BACK in the days when waiting for a teller often meant a long line that snaked through the bank, at least the transaction was free. Now, automation has changed all that. Customers are queuing up for machines that gobble up deposits, spit out cash, and print balances.
But while today's lines are shorter, consumers' bank costs are higher. Given the explosion in electronic services, more Americans can expect to be affected.
Consider this projection from the Ernst & Young accounting firm: The number of automated teller machines in the United States will increase 50 percent by 1997, to 135,000. Automated phone-service calls for account information, now 140 million per month, will soar to 250 million. And technology spending at US banks will jump by 21 percent.
Banks are looking for ways to defray costs. Take NationsBank, one of the top five institutions, which is slated to hike fees July 1. Customers using the bank's ATMs or 800 number will pay higher monthly account costs. "Why wait 30 days for your next bank statement?" asks a sign next to ATMs. "This ATM can give it to you in 30 seconds for only $2."
At any number of US banks, ATM fees can be as high as $1.50 per use and phone queries roughly one-third that amount.
Convenience devotees are protesting. "It's a major rip-off because it's my money on deposit, and they're already making interest off it," says an ad executive.

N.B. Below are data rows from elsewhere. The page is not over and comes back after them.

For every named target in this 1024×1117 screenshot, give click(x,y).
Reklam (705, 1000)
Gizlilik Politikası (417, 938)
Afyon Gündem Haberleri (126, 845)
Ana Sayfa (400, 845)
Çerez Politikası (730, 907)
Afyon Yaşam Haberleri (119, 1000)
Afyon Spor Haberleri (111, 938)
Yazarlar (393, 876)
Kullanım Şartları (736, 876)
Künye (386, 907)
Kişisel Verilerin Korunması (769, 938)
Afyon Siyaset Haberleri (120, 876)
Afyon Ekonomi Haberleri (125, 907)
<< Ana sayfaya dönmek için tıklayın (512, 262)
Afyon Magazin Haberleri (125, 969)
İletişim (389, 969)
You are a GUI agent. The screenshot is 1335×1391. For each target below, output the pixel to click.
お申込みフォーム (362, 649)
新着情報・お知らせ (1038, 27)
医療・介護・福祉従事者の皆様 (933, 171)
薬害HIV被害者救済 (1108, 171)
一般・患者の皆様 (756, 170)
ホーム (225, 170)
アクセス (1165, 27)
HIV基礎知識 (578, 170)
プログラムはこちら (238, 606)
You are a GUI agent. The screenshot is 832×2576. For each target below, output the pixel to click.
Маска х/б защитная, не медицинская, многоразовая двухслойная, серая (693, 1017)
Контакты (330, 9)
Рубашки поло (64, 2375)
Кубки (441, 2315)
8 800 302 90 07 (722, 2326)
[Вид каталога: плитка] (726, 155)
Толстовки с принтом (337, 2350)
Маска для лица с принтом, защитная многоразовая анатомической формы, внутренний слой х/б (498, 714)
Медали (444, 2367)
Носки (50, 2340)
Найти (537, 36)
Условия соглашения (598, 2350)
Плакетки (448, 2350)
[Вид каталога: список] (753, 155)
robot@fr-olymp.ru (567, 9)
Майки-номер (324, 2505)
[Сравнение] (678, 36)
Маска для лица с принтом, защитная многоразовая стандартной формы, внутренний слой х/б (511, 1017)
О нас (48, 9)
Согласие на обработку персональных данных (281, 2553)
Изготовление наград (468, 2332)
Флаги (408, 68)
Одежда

But, some analysts say, the price of faster service will catch up with those trying to avoid it. One businessman complains he just switched banks to avoid high fees and minimim balances only to have his new bank bought by a larger one. "Even if I change again, it will only be a matter of time before all the small, consumer-friendly banks are gone."
American Bankers Association spokeswoman Virginia Stafford says: "Customers demand more convenience and efficiency, but they have to make a decision about what they're willing to pay for." There's no shortage of choices, she adds, citing the 10,000 commercial banks and other providers of electronic financial services.
Yet, at all of them, employing people has become almost a luxury as technology does the job faster and cheaper. The First National Bank of Chicago charges $3 for each teller visit after four monthly free visits.
The bank can't spare the labor: It laid off 11 percent of its retail work force last summer. It is encouraging clients to use the 500 ATMs in the area to free up human resources for other functions, says spokesman Thomas Kelly.
"Bank customers have come to expect virtually unrestricted access to bank services 24-hours-a-day from almost anywhere," says Robert Linsky, vice president of Chase Manhattan Bank in New York. By contrast, many savings and lending institutions close their doors by midafternoon and remain shut on weekends.
But consumers say they aren't willing to pay for mechanization despite easy access to ATMs and shorter teller lines. "That's my money," says Steve McCray, pointing at the ATM. He goes to the machine three times a week and uses his card to pay for food and other items roughly five times.
Some banks are trying to lure new depositors with more attractive terms. NationsBank, among others, offer options - such as maintaining minimum balances or a credit line - that can relieve customers of onerous fees. In NationsBank's case, the customer must keep $750 in the account or take out a $10,000 loan.
"It hits blue- and white-collar workers alike, because either the person doesn't have that kind of money saved in an account, or he's too sophisticated to leave it in a bank where the money doesn't draw much in interest," says an employee of a local bank recently bought by NationsBank.
Automation also exacts costs from employees, she says. In coming weeks, staff at her branch will be cut by half, leaving one teller, two desk assistants, and a manager. It's all part of cost-cutting efforts under way at institutions such as Bank of America, which offers depositors incentives to avoid teller use, and Citibank, which is promoting its personal computer banking and telebanking services.
But some diehards refuse to give up dealing with the money dispenser behind the bulletproof glass. For government employee Ben Dixon, depositing cash into a machine is not an option. So, despite frequent use of ATMs for withdrawals and check deposits, he still has to go in the bank.
Even local institutions that pride themselves on customer service are giving way to the impersonal. Najma Farooqi, a branch manager at Riggs Bank in Washington, says her tellers are happy to see their customers, even though the bank does not charge a fee for automated services. But its only a matter of time before Riggs, too, will have to give up its anachronistic ways.